## Task brief
Please transcribe exactly the lines from the line holding "Instruction: Click the" through the end of the data below, and skip any pictures.

Task inputs section start

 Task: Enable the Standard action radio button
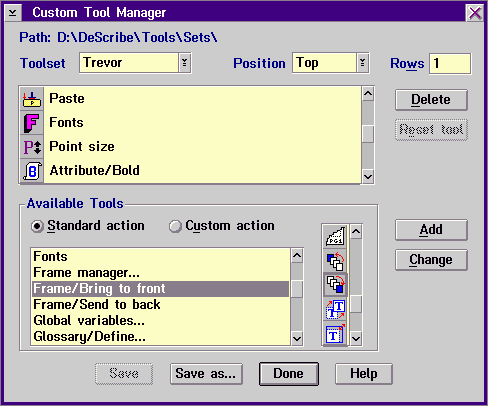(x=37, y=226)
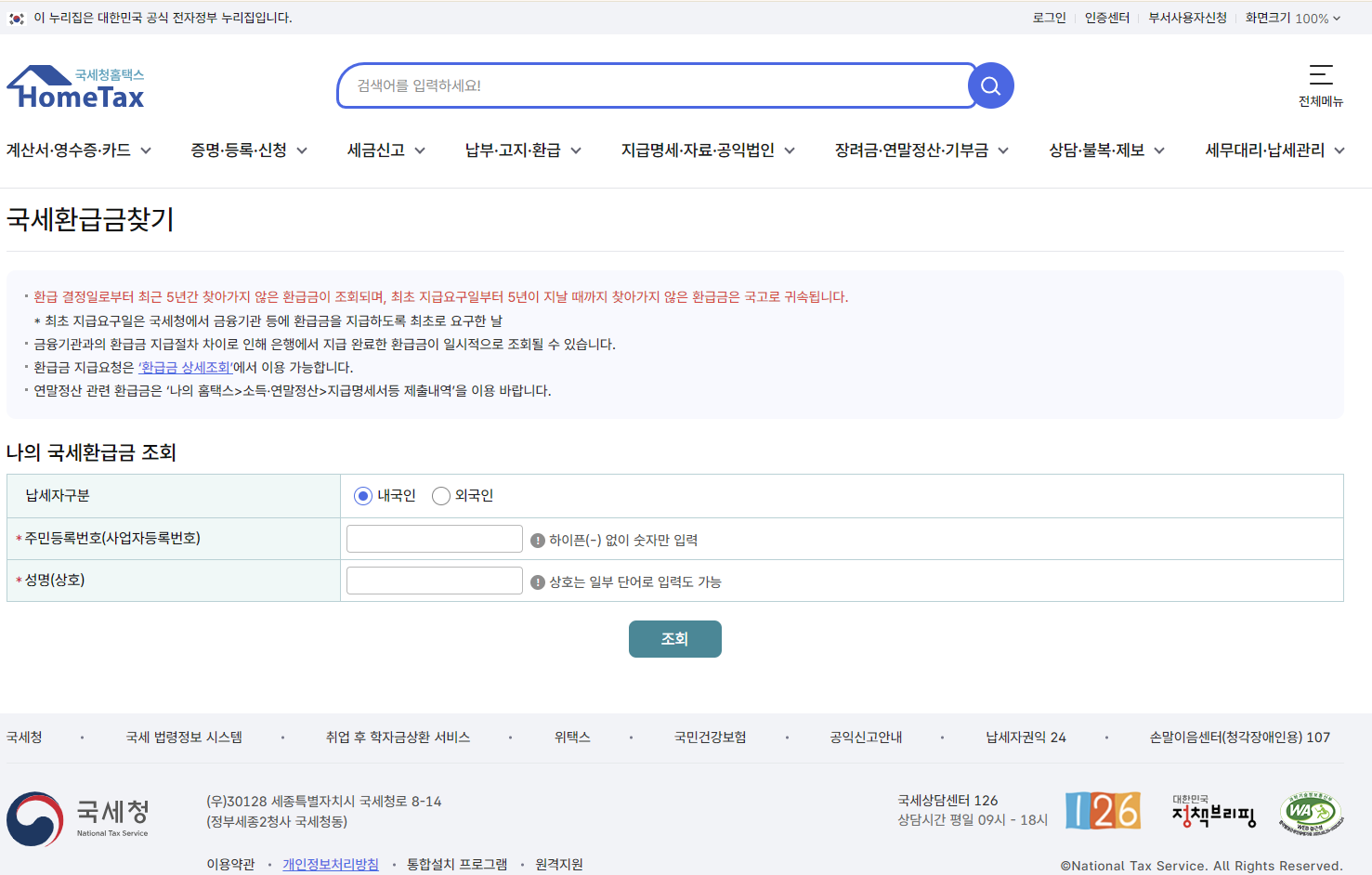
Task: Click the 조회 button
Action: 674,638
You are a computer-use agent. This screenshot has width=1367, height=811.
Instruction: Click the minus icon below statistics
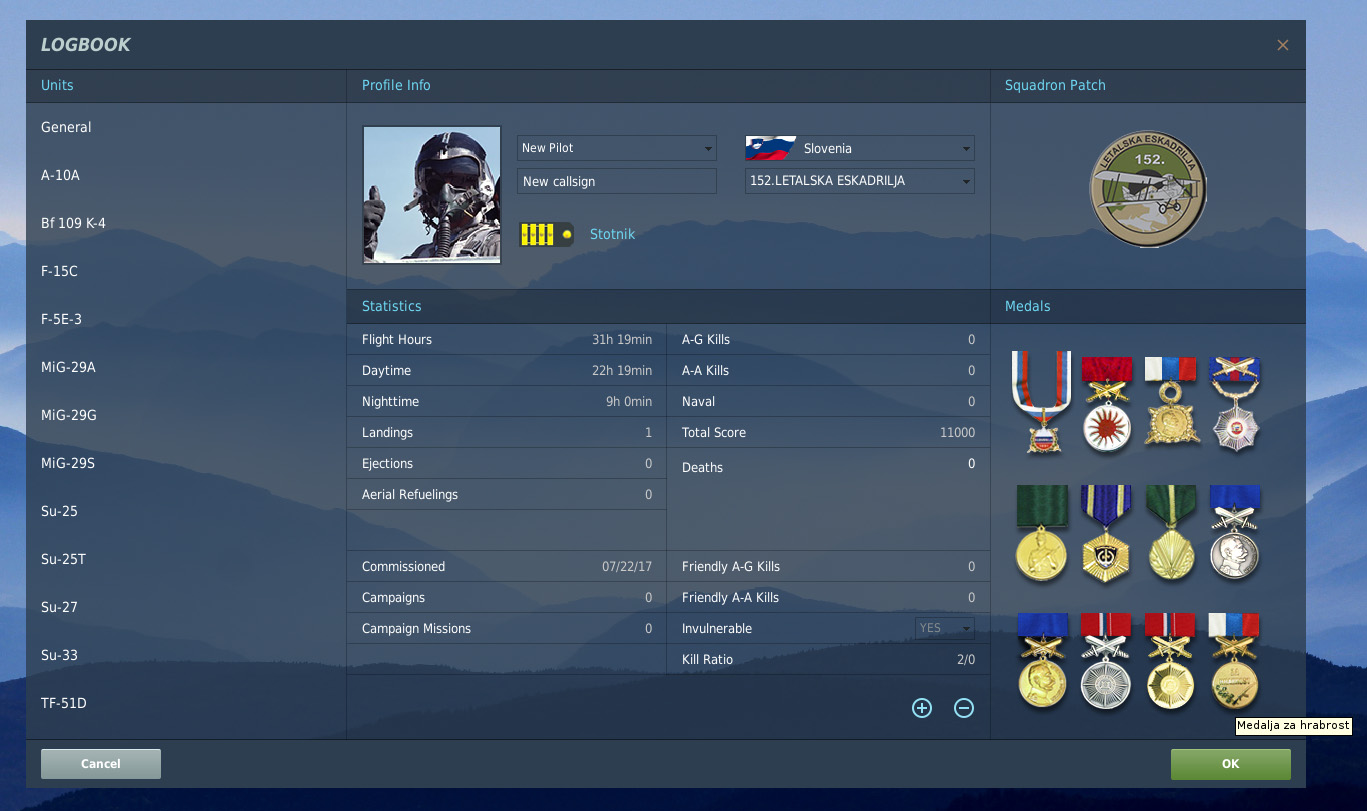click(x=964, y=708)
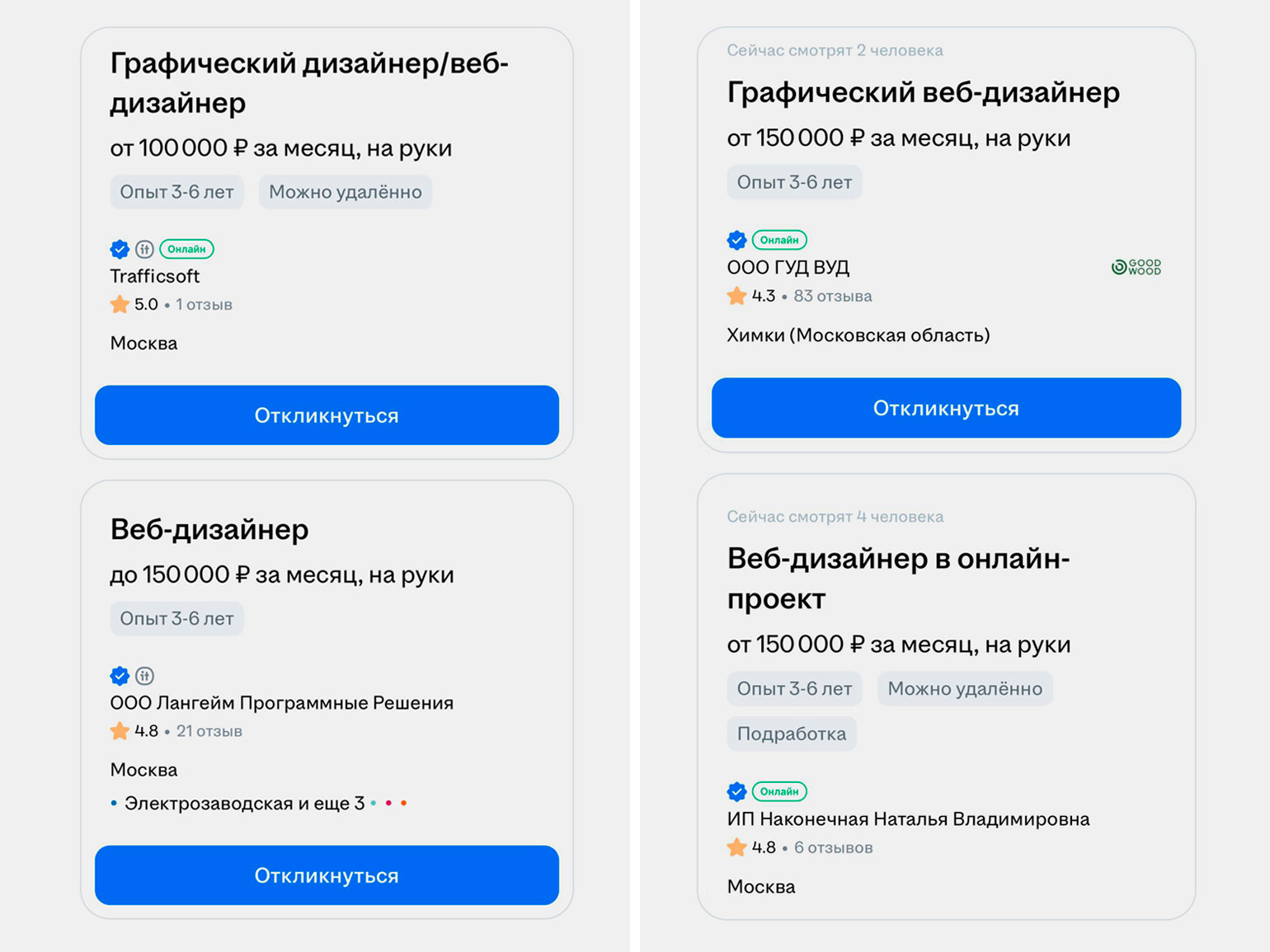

Task inputs section end

## Expected answer
Instruction: Click the minus icon below statistics
click(x=964, y=708)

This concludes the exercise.